The other day in the car Hubby could not stop scratching his nose.

No big deal right?

Wrong.

Beside it being super annoying…it’s one of those times when any normal person would just try to blow their nose to subdue the itchy situation.

Turns out, my Hubby is just a slight bit shy of normal (thank goodness) and won’t blow his nose.  He HATES to blow his nose.  I only just recently discovered that it’s because he doesn’t really know how to.

How nuts is that?  Not knowing how to properly blow one’s own nose… Ludicrous.

All of this to say that as we are getting closer to Baby Theä’s arrival (only 8 more weeks!) I’m beginning to realize that Hubby and I both have vastly different strengths and weaknesses.  We’ll both have our own quirks and talents to pass along to Theä as she grows up

Looks like I’ll get the royal gem of a task of eventually teaching her how to blow her nose, because God knows Hubby won’t be imparting that particular skill set.

As time goes on and insomnia lingers, I’m sure I’ll come up with a few more seemingly (spectacularly) unimportant talents that Hubby and I will get to pass on without the help of one another.

One thing’s for sure. Our little lady will never have to bother others around her with all sorts of snorting, scratching, and nose wrinkling to take care of an itch or a snotty situation.  It’s a miracle what something as small as a Kleenex can do…

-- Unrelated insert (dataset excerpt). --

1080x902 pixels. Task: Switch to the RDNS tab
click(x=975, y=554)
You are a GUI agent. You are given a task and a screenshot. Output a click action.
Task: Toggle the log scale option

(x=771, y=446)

There’s a Pineapple In WHERE??

According to some person with a sick sense of humor… Baby at 31 weeks is the size of a Pineapple.  It’s not that I’m opposed to pineapple, it’s an awesome, yummy, juicy tropical fruit.

But

A pineapple in my uterus.  Not a comforting or appealing thought, really.

This is apparently the best they could come up with in the terrifying fruit comparison department.

This is apparently the best they could come up with in the terrifying fruit comparison department.

All I can think of are those tiny little spiky scales on the side of the fruit (Fun Fact: The more scales the juicier the fruit!) and the giant, imposing spiked leaves on top. Does that sound like anything you’d like anywhere near your insides?  Let alone how you’d like to picture you’re future child? … I think NOT! 

Please, dear writers of theBump.com, think before you Fruitify my child.